As it turns out, something similar may be occurring when artificial neural networks are allowed to sleep and dream.
Yep, you read that correctly. And it works very similarly to how it is thought to occur in humans.
Of course, artificial neural networks (ANNs) - a type of artificial intelligence based on biological neural networks - don't automatically and instinctively fall asleep and dream. Which is why mathematicians in Italy programmed a type of ANN called a Hopfield network to be able to sleep.
"Inspired by sleeping and dreaming mechanisms in mammal brains, we propose an extension of this model displaying the standard on-line (awake) learning mechanism (that allows the storage of external information in terms of patterns) and an off-line (sleep) unlearning & consolidating mechanism," they wrote in their paper.
In other words, while the ANN is 'awake', it's learning and storing patterns.
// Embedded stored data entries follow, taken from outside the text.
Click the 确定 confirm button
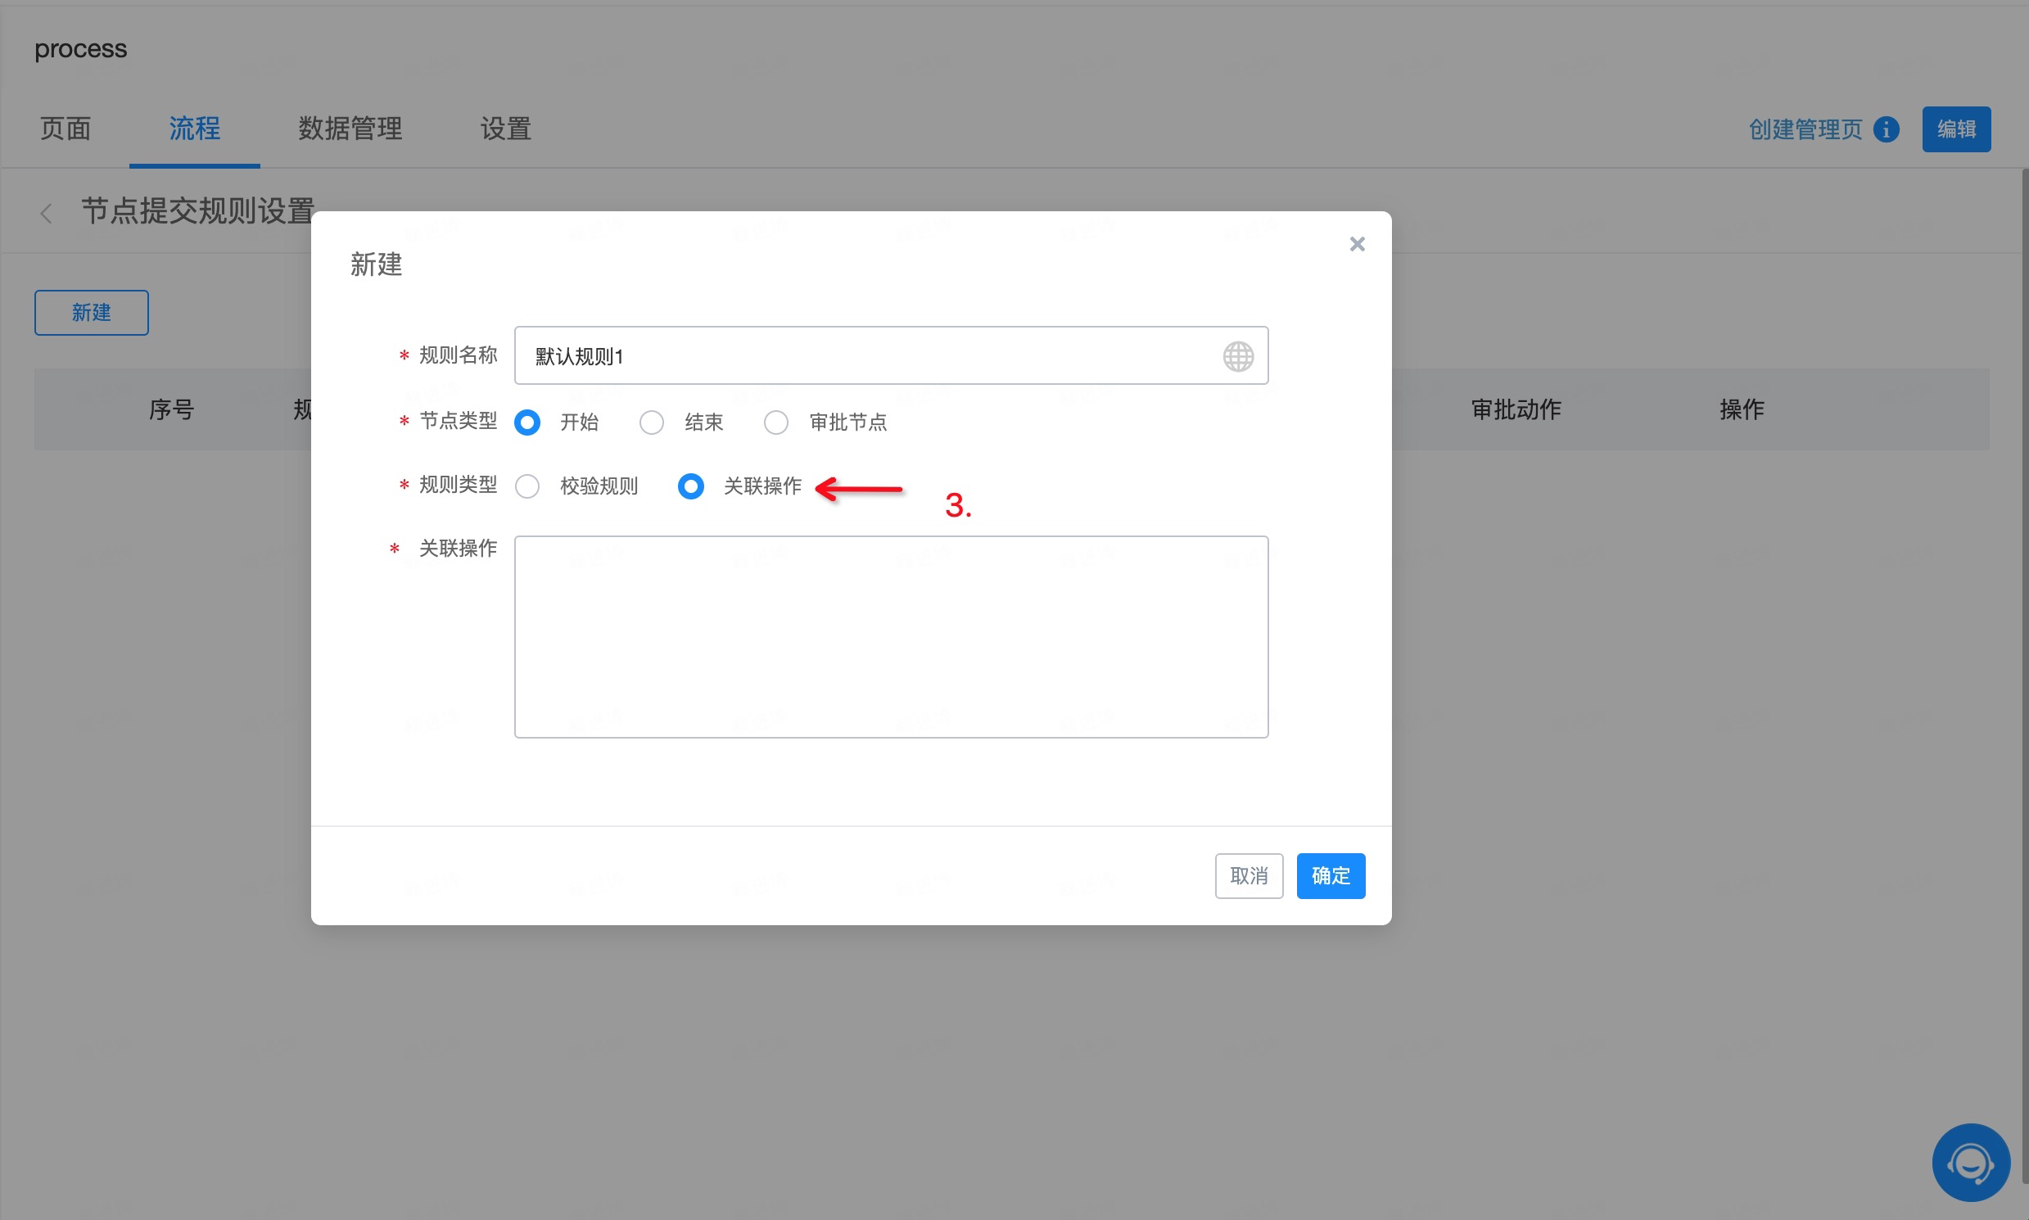pos(1331,876)
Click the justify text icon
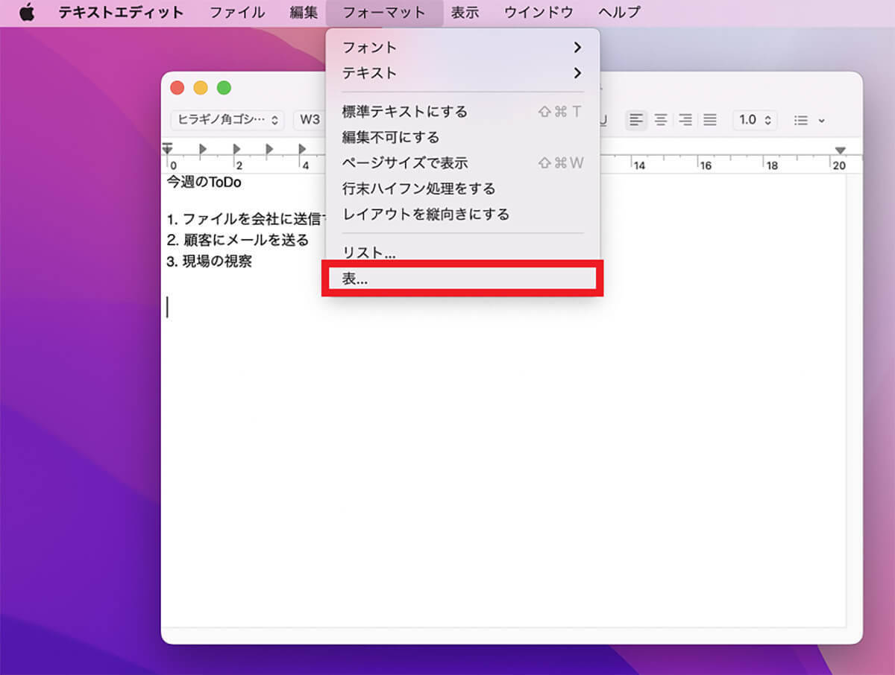The image size is (895, 675). [709, 120]
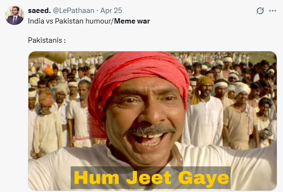283x192 pixels.
Task: Click the word Hum in the caption
Action: [97, 178]
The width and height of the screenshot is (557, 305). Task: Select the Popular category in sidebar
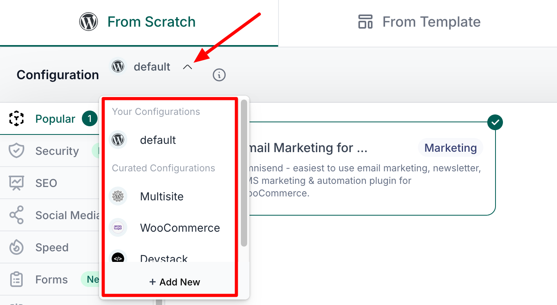click(55, 119)
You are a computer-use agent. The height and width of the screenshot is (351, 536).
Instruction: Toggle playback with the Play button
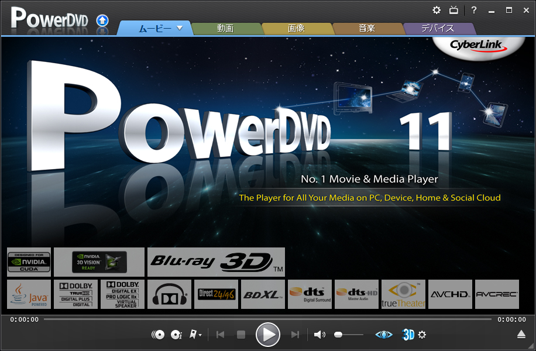268,334
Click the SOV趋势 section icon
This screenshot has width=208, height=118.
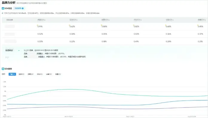pyautogui.click(x=3, y=69)
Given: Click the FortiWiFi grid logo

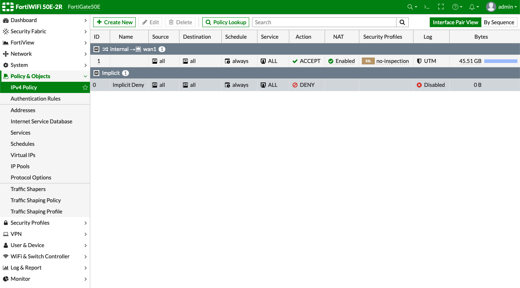Looking at the screenshot, I should pos(8,7).
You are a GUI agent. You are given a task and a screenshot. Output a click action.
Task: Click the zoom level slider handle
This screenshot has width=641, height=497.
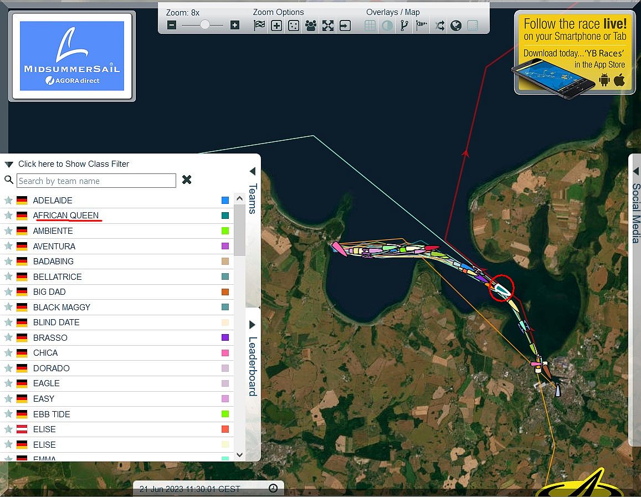point(205,25)
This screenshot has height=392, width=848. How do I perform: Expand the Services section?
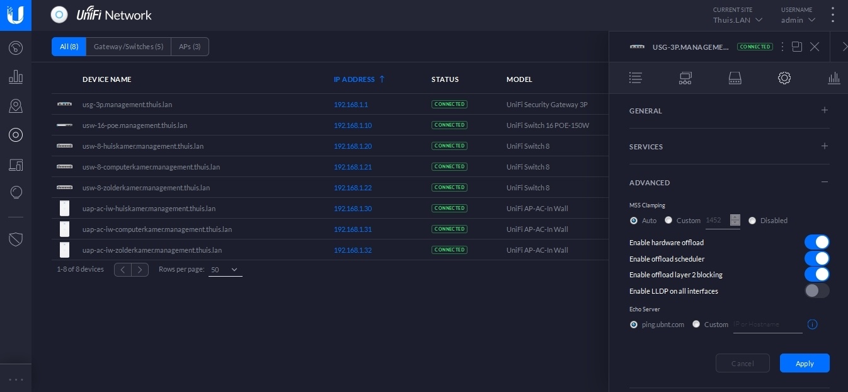pos(824,146)
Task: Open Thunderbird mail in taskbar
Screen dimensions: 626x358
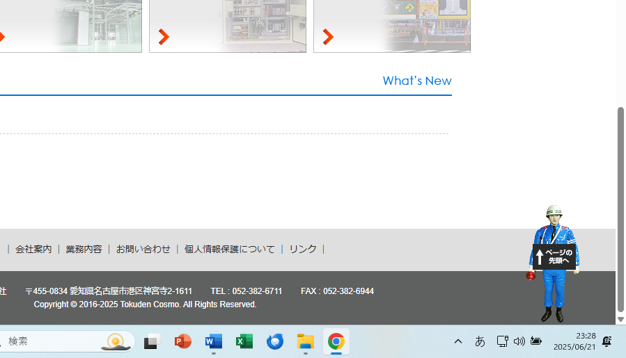Action: click(x=275, y=341)

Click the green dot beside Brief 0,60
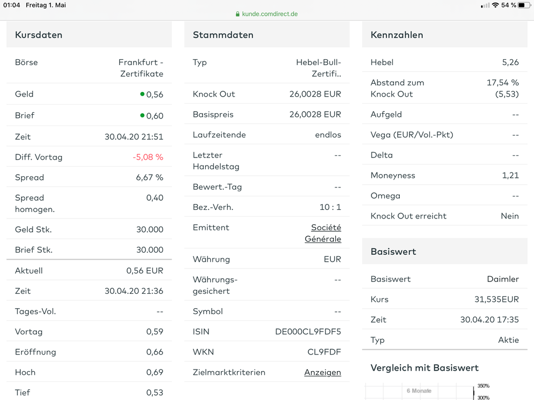tap(142, 115)
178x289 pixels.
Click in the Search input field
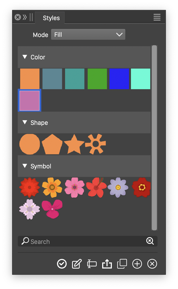pyautogui.click(x=86, y=241)
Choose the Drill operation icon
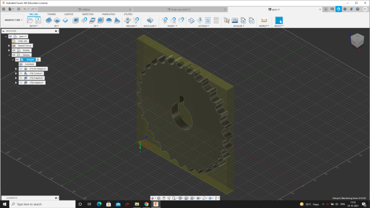The width and height of the screenshot is (370, 208). pos(128,20)

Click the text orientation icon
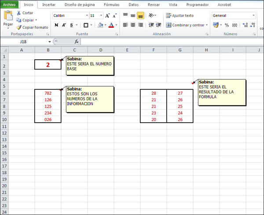[152, 15]
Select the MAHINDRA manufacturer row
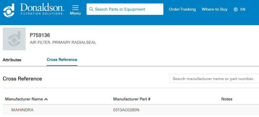 click(22, 110)
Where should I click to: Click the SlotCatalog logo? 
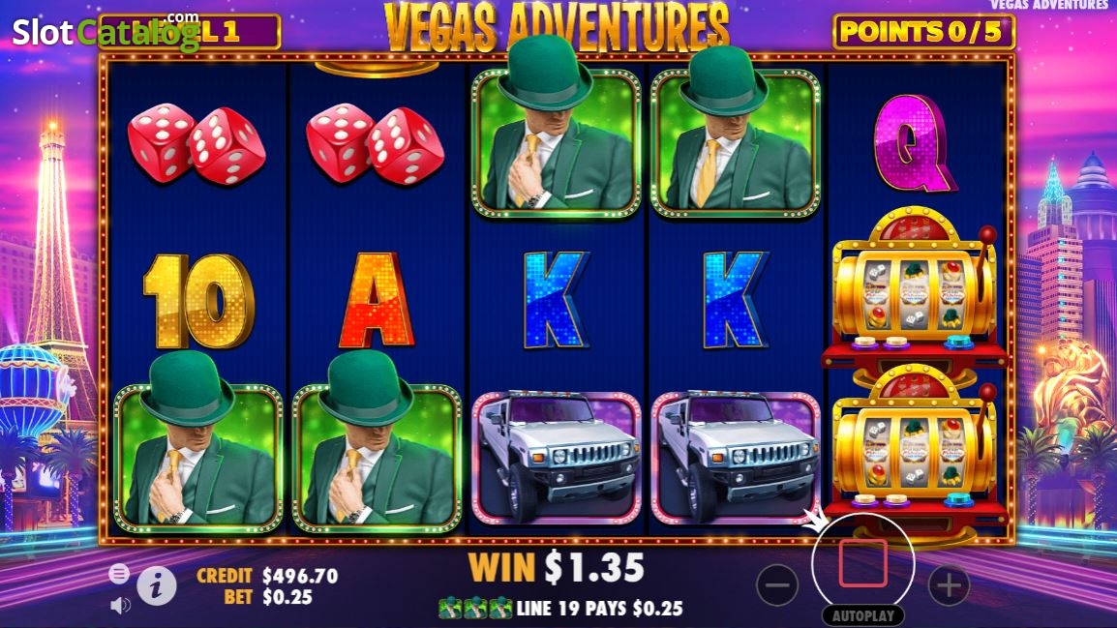tap(106, 32)
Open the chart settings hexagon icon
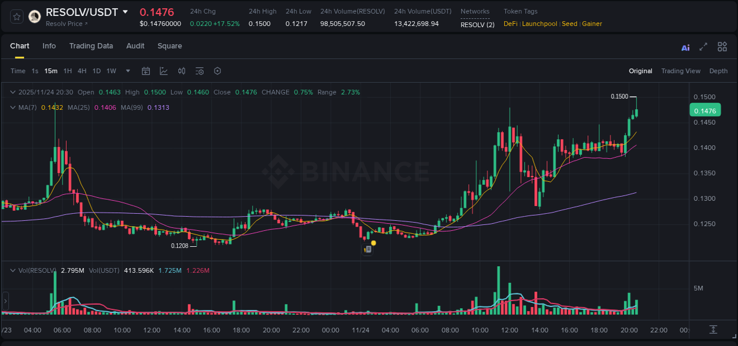738x346 pixels. (x=217, y=71)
But its storage capacity is limited.
So the team worked out a way to mathematically implement human sleep patterns - rapid-eye movement sleep and slow-wave sleep, the former of which is thought to remove unnecessary memories, and the latter of which is thought to consolidate important ones.
So this is what the ANN's 'sleep' state does too, cycling through and unlearning unnecessary information, and then consolidating what's left, the important stuff.
The result was remarkable. Without sleep, the maximal capacity was α=0.14, where α represents the number of stored bits per synapse. When a sleep cycle was incorporated, the ANN reached the theoretical limit for networks of this type - α=1.
Extensive testing using simulations validated the result - showing that allowing a neural network to nap once in a while (using the correct napping algorithm) could result in improved performance.
"We believe that in the process of cognition - while certainly learning and retrieval keep covering a pivotal role - also sleeping is mandatory for artificial intelligence, as it is for the biological one," mathematician Adriano Barra of the University of Salento said.
Let's hope their dreams are nice ones.